Zig: I want to be a safer C
C: I don't have string type
Zig: No… not like that!
what? unicode is in the standard library.
https://github.com/ziglang/zig/blob/master/lib/std/unicode.z...
languages are actually really inconsistent on what they count as a unicode character: https://hsivonen.fi/string-length/
(I don't broadly disagree with you on unicode support, just linking an article relevant to that claim)
defer ties some code to a static scope. Destructors are tied to object lifetime, which can be dynamic. For example, if you want to remove some elements from an ArrayList of, say, strings, the string's would need to be freed first. defer does not help you, but destructors would.
``` defer { for (list.items) |str| gpa.free(str); list.deinit(gpa); } ```
When it's spelled out like this, it becomes obvious to the reader that maybe this is the wrong allocation strategy. Maybe the whole thing should go in an Arena. Or, similarly, maybe there should be an ArrayList that holds all the character data that your string ArrayList indexes into with a u32 (or points to with pointers, if you want to update all the pointers on resize). Regardless, I'd be skeptical of code where each string has a separate lifetime even though all the lifetimes could be tied.
Rust makes classic (bad) allocation strategies automatic. Zig makes good allocation strategies more attractive than classic (bad) allocation strategies.
More succinctly: Rust makes bad code safe, Zig makes good code easy.
Each rune may be comprised of various Unicode characters, which may themselves be 1-4 bytes (in the case of utf-8 encoding).
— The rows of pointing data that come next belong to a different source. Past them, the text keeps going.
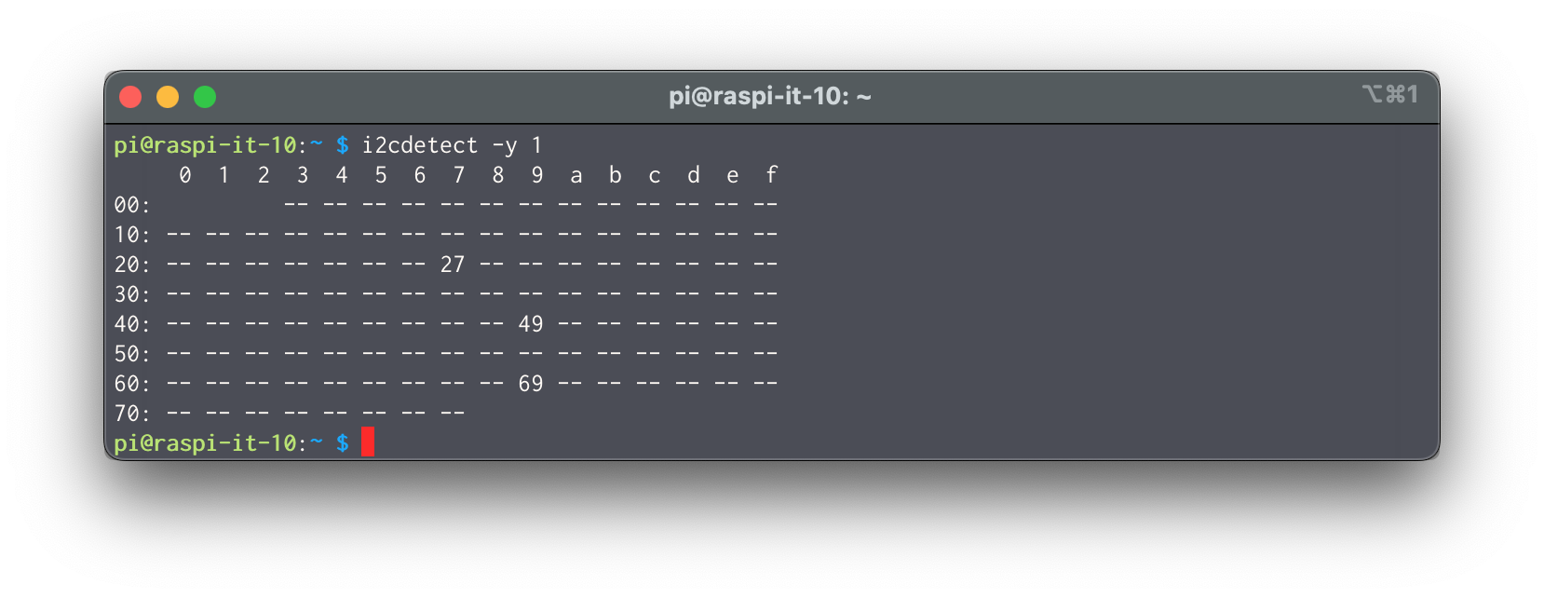Click the bottom prompt pi@raspi-it-10
The width and height of the screenshot is (1544, 598).
205,443
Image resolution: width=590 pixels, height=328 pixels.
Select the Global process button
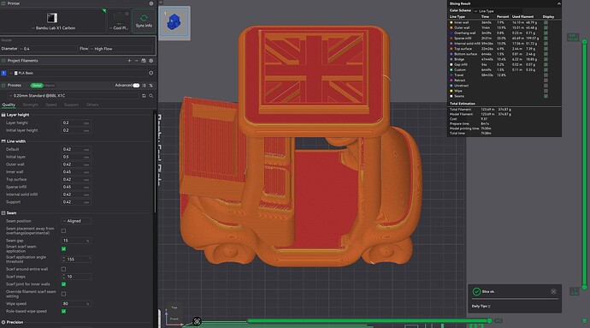click(x=37, y=86)
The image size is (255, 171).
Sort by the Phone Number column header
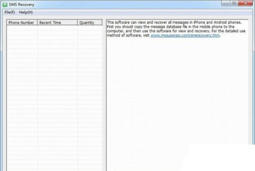pos(21,23)
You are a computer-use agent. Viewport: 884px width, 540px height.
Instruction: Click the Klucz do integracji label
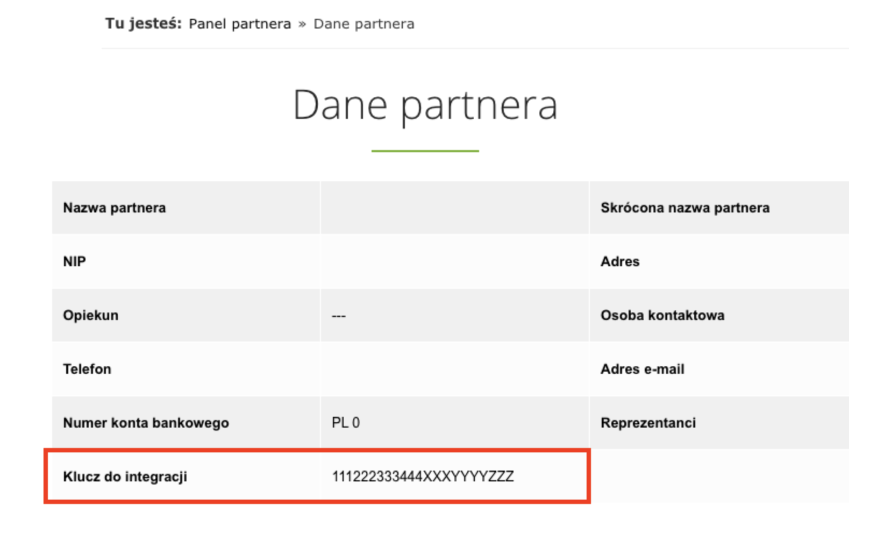click(x=125, y=477)
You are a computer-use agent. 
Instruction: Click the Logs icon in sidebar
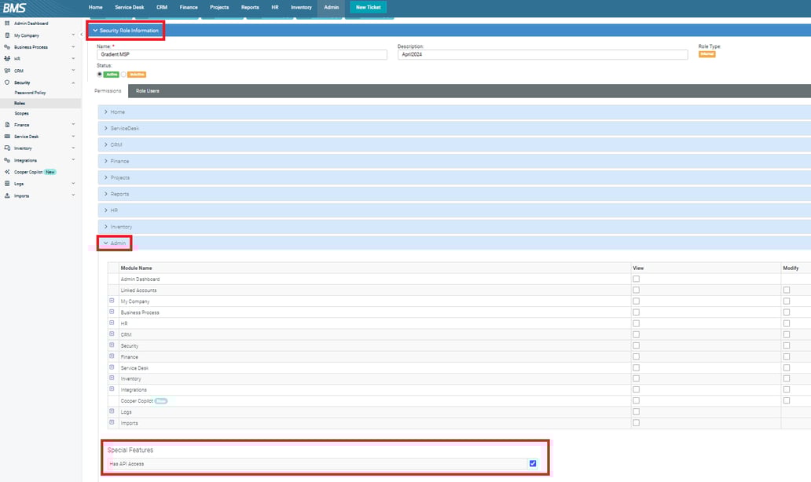click(x=9, y=183)
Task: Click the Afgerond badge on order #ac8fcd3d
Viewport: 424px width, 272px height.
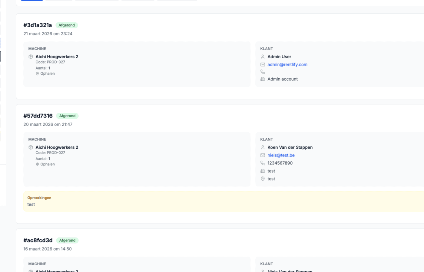Action: pos(67,241)
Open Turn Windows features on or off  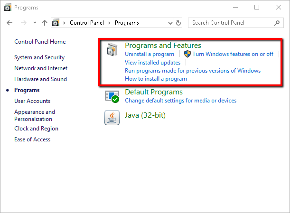[x=233, y=54]
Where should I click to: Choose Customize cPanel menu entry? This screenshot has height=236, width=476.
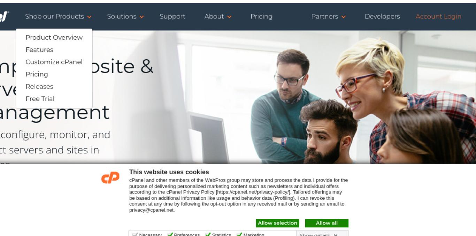(x=54, y=62)
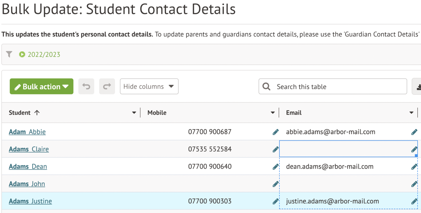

The one problem I have with this approach is that all of the categorization features operate a level below the runes, so you still have to break them up. The biggest drawback is that, at least in my (admittedly limited) research, there is no such thing as a "base" character in certain runes (such as family emojis- parents with kids). You can mostly dance around it with the vast majority of runes, because one character will clearly be the base character and one (or more) will clearly be overalys, but it's not universal.
Not sure about C#, but in Go for example ranging strings ranges over runes, but indexing pulls a single byte. And len is the byte length rather than rune length.
So basically it's a byte array everywhere except ranging. I guess I would have preferred an explicit cast or conversion to do that instead of by default.